New data from the National Investment Center for Seniors Housing & Care found that SNF occupancy decreased 27 basis points from 75.2% in August to 75.1% in September following several months of modest growth. It was still, however, 355 basis points higher 

from the low of 71.5% reached in January 2021. 

“There is potential for additional challenges due to a lack of booster shot prioritization among skilled nursing properties, the arrival of the fall/winter season, spread of the new omicron variant, and persistent labor shortages,” Bill Kauffman, NIC senior principal, wrote Wednesday.

It remains unclear how many nursing homes have conducted booster shot clinics and how many residents have received additional doses.

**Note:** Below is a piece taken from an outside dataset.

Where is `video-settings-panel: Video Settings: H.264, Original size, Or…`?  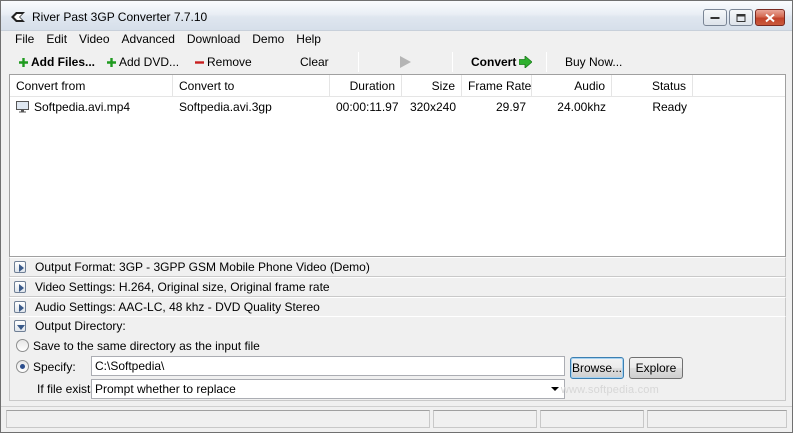 video-settings-panel: Video Settings: H.264, Original size, Or… is located at coordinates (398, 287).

The Centers for Medicare & Medicaid Services has been slow to make SNF information regarding boosters public. The agency told McKnight’s Long-Term Care News this week that data on COVID-19 booster administration to nursing home residents and staff will be available on in the “near future,” and the information is expected to appear on the Care Compare site within the next few months. 

As questions remain about vaccines’ ability to protect against new COVID variants and hospitals again delay non-emergent procedures, the skilled nursing industry continues to struggle to regain reputation and patients.

“In general, there remains cautious optimism about improving occupancy trends but there remain challenges including the rapid spread of the contagious COVID-19 delta variant in the summer and fall months as well as labor shortages, which have caused some properties to limit new patient admissions,” Kauffman noted.

The occupancy dip was reported as state officials across the United States take steps, like increasing the National Guard presence in some facilities, to help alleviate worries about the omicron variant. Early data from the White House found that omicron cases appear to have led to fewer hospitalizations but it’s more highly transmissible than the delta variant.